* Task prompt
Rewrite the lines below as a numbered list, omitting any blank lines.

* Source data
.....

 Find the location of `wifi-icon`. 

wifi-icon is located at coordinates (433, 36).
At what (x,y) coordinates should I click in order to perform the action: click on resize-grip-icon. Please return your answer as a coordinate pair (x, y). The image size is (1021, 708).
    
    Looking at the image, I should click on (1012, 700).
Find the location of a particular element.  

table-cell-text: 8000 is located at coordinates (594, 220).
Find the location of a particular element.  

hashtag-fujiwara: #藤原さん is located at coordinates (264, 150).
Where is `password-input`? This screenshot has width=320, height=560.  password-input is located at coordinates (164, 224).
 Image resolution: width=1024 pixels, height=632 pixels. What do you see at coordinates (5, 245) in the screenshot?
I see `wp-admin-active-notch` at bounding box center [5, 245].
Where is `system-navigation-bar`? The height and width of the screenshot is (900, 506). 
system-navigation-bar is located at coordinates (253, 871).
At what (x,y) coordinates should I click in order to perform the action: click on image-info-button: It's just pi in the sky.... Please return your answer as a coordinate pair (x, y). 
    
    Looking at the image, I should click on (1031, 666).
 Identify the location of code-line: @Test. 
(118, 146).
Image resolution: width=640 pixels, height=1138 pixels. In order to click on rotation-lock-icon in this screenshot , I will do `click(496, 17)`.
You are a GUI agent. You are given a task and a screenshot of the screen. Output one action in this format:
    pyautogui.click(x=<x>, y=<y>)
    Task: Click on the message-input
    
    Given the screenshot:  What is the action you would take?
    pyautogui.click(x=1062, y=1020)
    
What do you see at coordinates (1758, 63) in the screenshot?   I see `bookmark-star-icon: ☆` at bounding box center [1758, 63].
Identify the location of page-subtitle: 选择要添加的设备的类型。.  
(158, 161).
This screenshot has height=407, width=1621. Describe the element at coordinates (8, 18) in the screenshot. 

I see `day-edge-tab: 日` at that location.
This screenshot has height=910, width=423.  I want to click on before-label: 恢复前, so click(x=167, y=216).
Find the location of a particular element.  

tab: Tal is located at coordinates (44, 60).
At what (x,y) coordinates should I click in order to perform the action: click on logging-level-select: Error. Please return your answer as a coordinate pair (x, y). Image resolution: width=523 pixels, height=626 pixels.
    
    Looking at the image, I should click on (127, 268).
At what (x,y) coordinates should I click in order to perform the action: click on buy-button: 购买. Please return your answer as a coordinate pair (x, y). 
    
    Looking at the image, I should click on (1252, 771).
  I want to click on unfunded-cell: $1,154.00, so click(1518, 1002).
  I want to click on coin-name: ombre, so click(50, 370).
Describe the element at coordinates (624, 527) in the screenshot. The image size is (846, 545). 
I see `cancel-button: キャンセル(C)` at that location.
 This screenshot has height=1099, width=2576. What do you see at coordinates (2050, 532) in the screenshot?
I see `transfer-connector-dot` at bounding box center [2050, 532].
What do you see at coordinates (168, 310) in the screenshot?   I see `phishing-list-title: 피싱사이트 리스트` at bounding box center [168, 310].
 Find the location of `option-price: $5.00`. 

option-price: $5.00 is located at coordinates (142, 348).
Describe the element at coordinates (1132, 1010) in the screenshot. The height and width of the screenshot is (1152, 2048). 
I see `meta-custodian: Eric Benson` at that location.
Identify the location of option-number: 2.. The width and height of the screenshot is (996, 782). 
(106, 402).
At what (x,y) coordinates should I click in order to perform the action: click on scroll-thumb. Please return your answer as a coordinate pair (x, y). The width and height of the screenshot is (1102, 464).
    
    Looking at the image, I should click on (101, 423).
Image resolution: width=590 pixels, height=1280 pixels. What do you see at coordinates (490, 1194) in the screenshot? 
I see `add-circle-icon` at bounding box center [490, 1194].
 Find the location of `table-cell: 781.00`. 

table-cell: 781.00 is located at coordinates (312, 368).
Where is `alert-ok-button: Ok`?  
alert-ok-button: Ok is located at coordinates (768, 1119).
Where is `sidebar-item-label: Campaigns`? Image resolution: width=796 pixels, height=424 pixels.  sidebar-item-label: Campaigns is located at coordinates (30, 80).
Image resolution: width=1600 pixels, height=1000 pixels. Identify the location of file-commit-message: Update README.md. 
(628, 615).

.....

* Result
1.  Find the location of `wifi-icon`. 
2. wifi-icon is located at coordinates (433, 36).
3. At what (x,y) coordinates should I click in order to perform the action: click on resize-grip-icon. Please return your answer as a coordinate pair (x, y). The image size is (1021, 708).
4.     Looking at the image, I should click on (1012, 700).
5. Find the location of a particular element.  
6. table-cell-text: 8000 is located at coordinates (594, 220).
7. Find the location of a particular element.  
8. hashtag-fujiwara: #藤原さん is located at coordinates (264, 150).
9. Where is `password-input`? This screenshot has width=320, height=560.  password-input is located at coordinates (164, 224).
10.  Image resolution: width=1024 pixels, height=632 pixels. What do you see at coordinates (5, 245) in the screenshot?
11. I see `wp-admin-active-notch` at bounding box center [5, 245].
12. Where is `system-navigation-bar`? The height and width of the screenshot is (900, 506). 
13. system-navigation-bar is located at coordinates (253, 871).
14. At what (x,y) coordinates should I click in order to perform the action: click on image-info-button: It's just pi in the sky.... Please return your answer as a coordinate pair (x, y). 
15.     Looking at the image, I should click on (1031, 666).
16.  Identify the location of code-line: @Test. 
17. (118, 146).
18. Image resolution: width=640 pixels, height=1138 pixels. In order to click on rotation-lock-icon in this screenshot , I will do `click(496, 17)`.
19. You are a GUI agent. You are given a task and a screenshot of the screen. Output one action in this format:
20.     pyautogui.click(x=<x>, y=<y>)
21.     Task: Click on the message-input
22.     Given the screenshot:  What is the action you would take?
23.     pyautogui.click(x=1062, y=1020)
24. What do you see at coordinates (1758, 63) in the screenshot?   I see `bookmark-star-icon: ☆` at bounding box center [1758, 63].
25. Identify the location of page-subtitle: 选择要添加的设备的类型。.  
26. (158, 161).
27. This screenshot has height=407, width=1621. Describe the element at coordinates (8, 18) in the screenshot. 
28. I see `day-edge-tab: 日` at that location.
29. This screenshot has height=910, width=423.  I want to click on before-label: 恢复前, so click(x=167, y=216).
30. Find the location of a particular element.  
31. tab: Tal is located at coordinates (44, 60).
32. At what (x,y) coordinates should I click in order to perform the action: click on logging-level-select: Error. Please return your answer as a coordinate pair (x, y). Image resolution: width=523 pixels, height=626 pixels.
33.     Looking at the image, I should click on (127, 268).
34. At what (x,y) coordinates should I click in order to perform the action: click on buy-button: 购买. Please return your answer as a coordinate pair (x, y). 
35.     Looking at the image, I should click on (1252, 771).
36.   I want to click on unfunded-cell: $1,154.00, so click(1518, 1002).
37.   I want to click on coin-name: ombre, so click(50, 370).
38. Describe the element at coordinates (624, 527) in the screenshot. The image size is (846, 545). 
39. I see `cancel-button: キャンセル(C)` at that location.
40.  This screenshot has height=1099, width=2576. What do you see at coordinates (2050, 532) in the screenshot?
41. I see `transfer-connector-dot` at bounding box center [2050, 532].
42. What do you see at coordinates (168, 310) in the screenshot?   I see `phishing-list-title: 피싱사이트 리스트` at bounding box center [168, 310].
43.  Find the location of `option-price: $5.00`. 
44. option-price: $5.00 is located at coordinates (142, 348).
45. Describe the element at coordinates (1132, 1010) in the screenshot. The height and width of the screenshot is (1152, 2048). 
46. I see `meta-custodian: Eric Benson` at that location.
47. Identify the location of option-number: 2.. The width and height of the screenshot is (996, 782). 
48. (106, 402).
49. At what (x,y) coordinates should I click in order to perform the action: click on scroll-thumb. Please return your answer as a coordinate pair (x, y). The width and height of the screenshot is (1102, 464).
50.     Looking at the image, I should click on (101, 423).
51. Image resolution: width=590 pixels, height=1280 pixels. What do you see at coordinates (490, 1194) in the screenshot? 
52. I see `add-circle-icon` at bounding box center [490, 1194].
53.  Find the location of `table-cell: 781.00`. 
54. table-cell: 781.00 is located at coordinates (312, 368).
55. Where is `alert-ok-button: Ok`?  
56. alert-ok-button: Ok is located at coordinates (768, 1119).
57. Where is `sidebar-item-label: Campaigns`? Image resolution: width=796 pixels, height=424 pixels.  sidebar-item-label: Campaigns is located at coordinates (30, 80).
58. Image resolution: width=1600 pixels, height=1000 pixels. Identify the location of file-commit-message: Update README.md. 
59. (628, 615).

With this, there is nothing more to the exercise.